Im heutigen Unterricht werden viele Lehr- und Lernformen angewendet. Der Frontalunterricht mit dozierendem Lehrer und Schülerinnen und Schüler, die still und brav zuhören, hat vielerorts offenen Unterrichtsformen Platz gemacht. Der Nachwuchs soll zuerst eigene Fragen stellen und selbst nach Lösungswegen für ein Problem suchen.
Forschendes Lernen: So lautet das Stichwort. Denn Kinder sind von Natur aus neugierig und die meisten von ihnen gehen den Dingen gerne auf den Grund. Nur – lernen sie auch besser, wenn sie forschend lernen? Das untersucht derzeit Fachmann Ralph Schumacher von der ETH Zürich mit einer mehrjährigen Längsschnittstudie (siehe Infobox rechts).

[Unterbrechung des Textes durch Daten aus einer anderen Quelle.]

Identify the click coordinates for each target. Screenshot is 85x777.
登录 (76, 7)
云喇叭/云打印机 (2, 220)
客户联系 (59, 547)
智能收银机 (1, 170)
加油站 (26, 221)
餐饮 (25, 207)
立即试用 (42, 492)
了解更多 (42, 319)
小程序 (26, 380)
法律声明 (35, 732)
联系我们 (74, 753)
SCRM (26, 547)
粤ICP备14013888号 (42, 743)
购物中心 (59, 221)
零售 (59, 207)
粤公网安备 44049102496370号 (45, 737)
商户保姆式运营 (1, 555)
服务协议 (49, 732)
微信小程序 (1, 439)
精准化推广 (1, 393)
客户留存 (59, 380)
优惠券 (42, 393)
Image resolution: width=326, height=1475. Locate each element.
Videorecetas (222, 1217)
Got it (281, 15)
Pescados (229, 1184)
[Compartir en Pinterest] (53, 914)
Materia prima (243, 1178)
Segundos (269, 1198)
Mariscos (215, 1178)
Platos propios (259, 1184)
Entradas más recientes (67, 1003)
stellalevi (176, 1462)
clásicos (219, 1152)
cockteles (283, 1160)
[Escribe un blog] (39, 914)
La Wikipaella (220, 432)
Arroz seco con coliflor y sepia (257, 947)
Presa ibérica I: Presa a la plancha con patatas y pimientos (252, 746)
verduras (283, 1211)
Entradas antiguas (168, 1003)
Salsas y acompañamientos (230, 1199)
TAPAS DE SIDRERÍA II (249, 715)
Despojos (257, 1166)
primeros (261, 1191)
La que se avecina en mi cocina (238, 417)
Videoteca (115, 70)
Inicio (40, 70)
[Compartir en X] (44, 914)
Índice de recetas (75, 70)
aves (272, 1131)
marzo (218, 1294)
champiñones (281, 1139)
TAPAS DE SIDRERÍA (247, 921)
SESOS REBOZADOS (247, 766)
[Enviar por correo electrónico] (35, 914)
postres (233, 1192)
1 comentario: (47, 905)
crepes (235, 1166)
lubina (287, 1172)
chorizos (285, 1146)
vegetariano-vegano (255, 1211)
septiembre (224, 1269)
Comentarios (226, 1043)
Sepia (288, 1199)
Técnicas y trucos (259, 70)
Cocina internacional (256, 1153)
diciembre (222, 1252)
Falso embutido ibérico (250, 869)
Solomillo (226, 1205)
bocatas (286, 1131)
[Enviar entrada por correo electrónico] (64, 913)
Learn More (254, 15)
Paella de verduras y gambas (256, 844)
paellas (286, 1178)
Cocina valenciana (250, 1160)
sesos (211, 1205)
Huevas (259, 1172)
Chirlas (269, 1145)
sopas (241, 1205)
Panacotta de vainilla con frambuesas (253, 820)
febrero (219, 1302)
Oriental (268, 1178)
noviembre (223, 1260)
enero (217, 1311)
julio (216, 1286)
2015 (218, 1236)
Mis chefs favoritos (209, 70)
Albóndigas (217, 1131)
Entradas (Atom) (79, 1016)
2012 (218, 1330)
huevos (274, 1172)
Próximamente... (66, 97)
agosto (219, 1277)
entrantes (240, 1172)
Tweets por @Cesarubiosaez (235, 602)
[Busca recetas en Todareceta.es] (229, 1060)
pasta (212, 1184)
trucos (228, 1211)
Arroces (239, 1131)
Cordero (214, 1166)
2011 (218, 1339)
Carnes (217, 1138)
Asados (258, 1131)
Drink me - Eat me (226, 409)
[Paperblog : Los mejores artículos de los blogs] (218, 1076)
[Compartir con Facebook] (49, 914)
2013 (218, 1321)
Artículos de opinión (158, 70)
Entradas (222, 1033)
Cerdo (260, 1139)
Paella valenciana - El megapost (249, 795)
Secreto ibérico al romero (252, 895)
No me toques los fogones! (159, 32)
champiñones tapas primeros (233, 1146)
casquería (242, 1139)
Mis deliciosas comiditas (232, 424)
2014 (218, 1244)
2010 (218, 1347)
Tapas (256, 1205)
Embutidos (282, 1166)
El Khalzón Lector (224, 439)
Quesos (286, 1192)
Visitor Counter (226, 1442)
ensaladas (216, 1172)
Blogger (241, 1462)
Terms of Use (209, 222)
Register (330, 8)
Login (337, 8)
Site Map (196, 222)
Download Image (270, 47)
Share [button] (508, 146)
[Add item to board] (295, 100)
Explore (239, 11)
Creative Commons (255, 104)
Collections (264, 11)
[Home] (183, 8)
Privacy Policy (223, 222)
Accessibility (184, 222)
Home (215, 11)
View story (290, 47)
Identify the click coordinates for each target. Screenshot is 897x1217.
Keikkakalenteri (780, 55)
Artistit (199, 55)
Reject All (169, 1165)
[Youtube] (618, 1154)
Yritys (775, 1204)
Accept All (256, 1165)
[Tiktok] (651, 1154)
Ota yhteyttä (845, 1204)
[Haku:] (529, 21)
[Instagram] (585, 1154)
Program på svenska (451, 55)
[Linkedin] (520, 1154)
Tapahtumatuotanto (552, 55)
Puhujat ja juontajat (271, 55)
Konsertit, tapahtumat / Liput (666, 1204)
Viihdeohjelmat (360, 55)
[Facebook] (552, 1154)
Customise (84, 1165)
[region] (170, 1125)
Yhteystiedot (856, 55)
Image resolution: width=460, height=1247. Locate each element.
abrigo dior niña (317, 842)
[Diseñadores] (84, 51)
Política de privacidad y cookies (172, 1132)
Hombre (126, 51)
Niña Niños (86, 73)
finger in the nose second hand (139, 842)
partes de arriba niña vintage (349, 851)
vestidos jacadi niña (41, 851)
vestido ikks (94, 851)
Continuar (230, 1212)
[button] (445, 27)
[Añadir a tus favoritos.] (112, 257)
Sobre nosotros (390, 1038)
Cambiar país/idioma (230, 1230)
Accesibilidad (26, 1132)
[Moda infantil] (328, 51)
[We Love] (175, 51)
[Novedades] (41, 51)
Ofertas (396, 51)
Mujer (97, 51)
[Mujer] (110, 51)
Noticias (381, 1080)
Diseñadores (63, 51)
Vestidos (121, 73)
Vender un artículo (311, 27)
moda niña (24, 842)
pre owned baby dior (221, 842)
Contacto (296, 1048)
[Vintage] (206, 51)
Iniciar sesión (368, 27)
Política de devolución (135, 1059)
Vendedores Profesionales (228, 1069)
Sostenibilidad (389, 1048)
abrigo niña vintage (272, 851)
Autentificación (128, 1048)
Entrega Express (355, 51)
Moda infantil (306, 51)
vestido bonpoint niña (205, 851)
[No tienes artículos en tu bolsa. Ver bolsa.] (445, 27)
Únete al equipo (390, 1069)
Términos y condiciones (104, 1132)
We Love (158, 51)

Ein Teil der Schüler erhält im Rahmen der Untersuchung in der Primarschule naturwissenschaftlichen «Forschungsunterricht». Deren Testwerte vergleicht Schumacher mit Schulklassen, die keine solchen Experimente gemacht haben. Erste Zwischenresultate der Langzeitstudie liegen nun vor.
Physikerfolge bei Mädchen
Auffallend ist: Besonders Mädchen profitieren von forschendem Unterricht. «Die Mädchen sind sonst laut anderen Untersuchungen an Physik eher uninteressiert und schneiden in Tests tendenziell schwächer ab», sagt Schumacher, «bei unserer Studie haben in jenen Klassen mit forschendem Lernen Knaben und Mädchen gleich profitiert.»
Bei jenen Klassen, die forschend lernten, zeigten Mädchen in den Nachtests also gleich gute Resultate wie Knaben. Dass Jungen und Mädchen im gleichen Mass vom Physikunterricht profitieren, ist normalerweise nicht der Fall. «In der Sekundarstufe I und II gibt es viele Schülerinnen, die in anderen Fächern tolle Noten haben», erklärt der Forscher, «aber in Physik schlechte Noten.»
Warum genau Mädchen der Unterricht mit Forschung stärker nützt, weiss man noch nicht. Dass der positive Effekt des forschenden Lernens allein auf das Experimentieren zurückzuführen sei, glaubt Schumacher aber nicht: «Es geht darum, dass man es schafft, an das Vorwissen der Schülerinnen und Schüler anzuschliessen», sagt er, «der Punkt ist, dass man nicht mit einem Thema einsteigt und sagt ‹Heute machen wir das Thema Druck›, sondern dass man in ein Thema über eine Fragestellung einsteigt, die anregt.»
Forschend lernen – gut für Mathe
Unabhängig vom Geschlecht stellt Schumacher zudem fest: Naturwissenschaftliches Experimentieren im Unterricht an der Primarschule wirkt sich auch in anderen Fächern positiv aus. «Transfer-Effekt» nennt der Fachmann das. So zeigten die Schülerinnen nach physikalischen Experimenten zu Dichte und Auftrieb auch in der Mathematik eine bessere Leistung: etwa beim Thema Proportionalität, wo es, ähnlich den vorausgegangenen Versuchen, um das Verhältnis zweier veränderlicher Grössen ging.
Konkrete Frage, nur eine Variable
Doch Kinder einfach mal experimentieren lassen und alles wird gut – so einfach ist die Welt nicht. Für den Lernerfolg braucht es laut Schumacher klare Strukturen und Regeln. Am Anfang steht jeweils eine konkrete Fragestellung. Und die Schüler müssen darauf achten, im Experiment jeweils nur eine Variable, einen einzelnen Faktor zu ändern. Nur so ist es ein brauchbares Experiment, das auch zu neuen Erkenntnissen führt.
Ein Beispiel erklärt der Forscher im diesem Video:
Werden Schülerinnen und Schüler, die in der Primarschule regelmässig experimentieren, dereinst eher einen naturwissenschaftlichen Beruf wählen? Das schliesst der ETH-Forscher zwar nicht aus – doch es geht ihm nicht darum, mehr Naturwissenschaftler oder Ingenieure zu produzieren. «Das wäre vielleicht ein Nebeneffekt», sagt Schumacher, «primär geht es darum, die naturwissenschaftliche Allgemeinbildung zu verbessern.»